The imaging tools range widely. Diagnocat publishes plans near €129/mo and €249/mo (roughly $140-275 after conversion), Pearl is listed around $349/mo by resale partners, and Overjet is estimated by third parties near $1,000-3,000/mo for groups. VideaHealth is quote-only with no public figure. AI receptionists like Arini are estimated to start near $249/mo per location, with the real all-in cost often higher once setup fees and overages are counted.
What is the difference between Pearl and Overjet?
Both read dental radiographs with AI and overlay detections like caries and bone loss. Pearl was the first to win FDA clearance for reading a full intraoral radiograph set and is widely used chairside for case acceptance, listed around $349/mo by resale partners. Overjet aims higher up the market with quantified, standardized measurement built for DSOs and dental insurers, and it is quote-only with third-party estimates near $1,000-3,000/mo. Pearl is the simpler single-practice pick; Overjet is the multi-location measurement platform.

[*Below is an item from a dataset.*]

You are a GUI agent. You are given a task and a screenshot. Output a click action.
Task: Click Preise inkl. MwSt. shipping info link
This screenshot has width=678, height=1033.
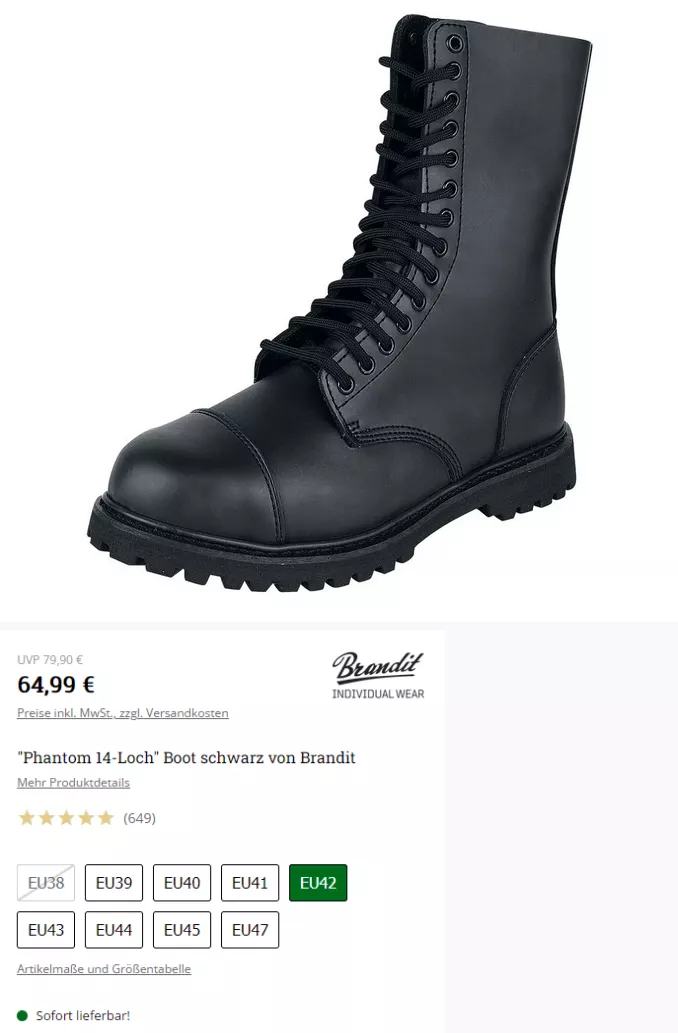(123, 713)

Is AI dental imaging software FDA cleared?
The leading clinical tools carry FDA clearances for specific detections, which is a higher bar than a generic "AI" label. Pearl was the first cleared to read a full set of intraoral radiographs, and VideaHealth reports clearance across roughly 35 AI indications including pediatric detections. Clearance covers named conditions rather than a blanket status, so match the cleared detections to the conditions you most want a second read on, and confirm the current scope with the vendor.
Can AI answer the phone at a dental office?
Yes. AI receptionists built for dentistry, such as Arini, answer inbound calls, book and reschedule appointments, handle recall, and verify insurance, with integrations into Dentrix, Eaglesoft, and Open Dental. They are quote-only, with third-party estimates starting near $249/mo per location. This is a separate category from imaging AI: a receptionist recovers bookings that would otherwise go to voicemail, while imaging AI improves the clinical read once the patient is in the chair.
Does AI dental software integrate with Dentrix and Open Dental?
Most leading tools do, but confirm your exact setup before signing. Arini lists integrations with Dentrix, Eaglesoft, and Open Dental, and imaging platforms like Pearl and Diagnocat connect to common digital sensors and imaging software. The risk is double data entry when an integration is missing, which erases the time savings, so verify that the tool connects cleanly to your specific practice management and imaging systems as part of the buying decision.
Is AI dental software worth it for a single-location practice?
For many single-location practices, yes, but the value depends on the job. If treatment acceptance is the issue, imaging AI like Diagnocat or Pearl helps patients see why a recommendation is made, which tends to lift acceptance. If new patients are not getting booked, an AI receptionist returns more value than any imaging tool. Enterprise platforms like Overjet and VideaHealth are aimed at groups and DSOs, so a solo practice is usually better served by the lower-friction, lower-cost options.